(Pixel coordinate grounding data)
........
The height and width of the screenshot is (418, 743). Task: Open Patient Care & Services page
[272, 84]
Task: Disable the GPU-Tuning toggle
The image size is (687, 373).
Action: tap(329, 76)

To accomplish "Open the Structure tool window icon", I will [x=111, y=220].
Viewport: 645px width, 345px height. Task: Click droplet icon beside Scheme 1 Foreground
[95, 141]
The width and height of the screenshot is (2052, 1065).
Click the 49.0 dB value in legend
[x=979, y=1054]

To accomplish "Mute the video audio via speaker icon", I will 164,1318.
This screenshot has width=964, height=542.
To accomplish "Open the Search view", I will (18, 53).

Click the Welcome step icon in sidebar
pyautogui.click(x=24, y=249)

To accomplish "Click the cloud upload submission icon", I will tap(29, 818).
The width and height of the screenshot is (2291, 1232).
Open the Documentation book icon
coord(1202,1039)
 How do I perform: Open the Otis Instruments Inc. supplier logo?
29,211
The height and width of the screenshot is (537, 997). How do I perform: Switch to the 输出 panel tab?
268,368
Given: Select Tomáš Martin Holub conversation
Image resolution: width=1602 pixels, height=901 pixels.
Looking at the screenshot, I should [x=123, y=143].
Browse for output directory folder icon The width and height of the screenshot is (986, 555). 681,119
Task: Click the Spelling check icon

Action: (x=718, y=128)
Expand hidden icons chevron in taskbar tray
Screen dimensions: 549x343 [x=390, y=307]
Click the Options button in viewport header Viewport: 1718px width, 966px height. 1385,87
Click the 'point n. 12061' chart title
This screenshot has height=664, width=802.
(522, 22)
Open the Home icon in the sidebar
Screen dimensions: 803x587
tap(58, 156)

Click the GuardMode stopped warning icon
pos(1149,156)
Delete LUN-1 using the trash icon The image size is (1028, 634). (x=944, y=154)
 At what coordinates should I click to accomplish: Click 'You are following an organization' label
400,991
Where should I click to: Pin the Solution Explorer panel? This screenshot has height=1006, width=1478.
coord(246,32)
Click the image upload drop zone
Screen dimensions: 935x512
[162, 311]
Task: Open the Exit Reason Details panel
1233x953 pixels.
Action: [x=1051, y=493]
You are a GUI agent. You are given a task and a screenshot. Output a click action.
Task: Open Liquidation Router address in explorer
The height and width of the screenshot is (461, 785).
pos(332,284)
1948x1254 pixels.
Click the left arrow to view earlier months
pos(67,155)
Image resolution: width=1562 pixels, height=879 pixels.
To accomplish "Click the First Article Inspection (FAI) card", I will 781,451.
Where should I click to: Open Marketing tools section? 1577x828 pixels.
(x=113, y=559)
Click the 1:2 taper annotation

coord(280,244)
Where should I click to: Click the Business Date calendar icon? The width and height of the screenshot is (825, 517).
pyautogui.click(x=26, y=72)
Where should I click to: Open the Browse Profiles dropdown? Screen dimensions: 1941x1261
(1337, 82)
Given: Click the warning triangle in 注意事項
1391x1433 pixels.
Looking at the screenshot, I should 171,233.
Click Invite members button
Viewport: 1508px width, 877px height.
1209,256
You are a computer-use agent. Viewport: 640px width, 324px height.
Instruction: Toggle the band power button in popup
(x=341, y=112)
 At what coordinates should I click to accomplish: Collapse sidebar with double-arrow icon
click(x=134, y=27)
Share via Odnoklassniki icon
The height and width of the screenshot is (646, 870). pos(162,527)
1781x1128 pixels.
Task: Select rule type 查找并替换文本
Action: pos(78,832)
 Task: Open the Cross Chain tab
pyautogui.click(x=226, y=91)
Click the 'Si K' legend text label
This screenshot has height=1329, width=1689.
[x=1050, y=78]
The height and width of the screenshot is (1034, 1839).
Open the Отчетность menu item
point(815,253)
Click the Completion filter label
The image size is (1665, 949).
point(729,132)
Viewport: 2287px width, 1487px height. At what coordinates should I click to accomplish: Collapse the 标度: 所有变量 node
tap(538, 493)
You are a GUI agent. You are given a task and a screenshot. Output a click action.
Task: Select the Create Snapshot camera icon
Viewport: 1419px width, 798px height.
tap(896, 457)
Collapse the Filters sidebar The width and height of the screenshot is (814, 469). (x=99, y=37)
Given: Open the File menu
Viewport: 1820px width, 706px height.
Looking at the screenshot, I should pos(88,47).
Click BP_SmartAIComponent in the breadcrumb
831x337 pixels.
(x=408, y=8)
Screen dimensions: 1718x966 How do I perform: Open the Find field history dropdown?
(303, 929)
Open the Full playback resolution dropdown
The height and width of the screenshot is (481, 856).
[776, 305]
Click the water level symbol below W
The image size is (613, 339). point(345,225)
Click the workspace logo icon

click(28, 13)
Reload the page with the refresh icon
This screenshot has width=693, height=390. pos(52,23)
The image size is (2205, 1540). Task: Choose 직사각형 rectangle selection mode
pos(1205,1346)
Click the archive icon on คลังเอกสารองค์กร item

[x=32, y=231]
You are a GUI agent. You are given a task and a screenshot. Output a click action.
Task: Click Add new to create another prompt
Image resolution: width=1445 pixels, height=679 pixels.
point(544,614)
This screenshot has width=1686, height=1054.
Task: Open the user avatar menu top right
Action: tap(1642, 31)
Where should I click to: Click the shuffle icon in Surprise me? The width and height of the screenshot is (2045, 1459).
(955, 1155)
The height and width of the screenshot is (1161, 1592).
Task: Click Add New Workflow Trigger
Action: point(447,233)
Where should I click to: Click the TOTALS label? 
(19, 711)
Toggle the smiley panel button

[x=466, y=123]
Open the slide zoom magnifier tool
........
### PROBLEM
Wherever a line in the data above holds "will", copy that line.

### SOLUTION TO THE EXERCISE
To accomplish "Open the Structure tool window icon", I will [x=111, y=220].
To accomplish "Mute the video audio via speaker icon", I will 164,1318.
To accomplish "Open the Search view", I will (18, 53).
To accomplish "Click the cloud upload submission icon", I will tap(29, 818).
To accomplish "Click the First Article Inspection (FAI) card", I will 781,451.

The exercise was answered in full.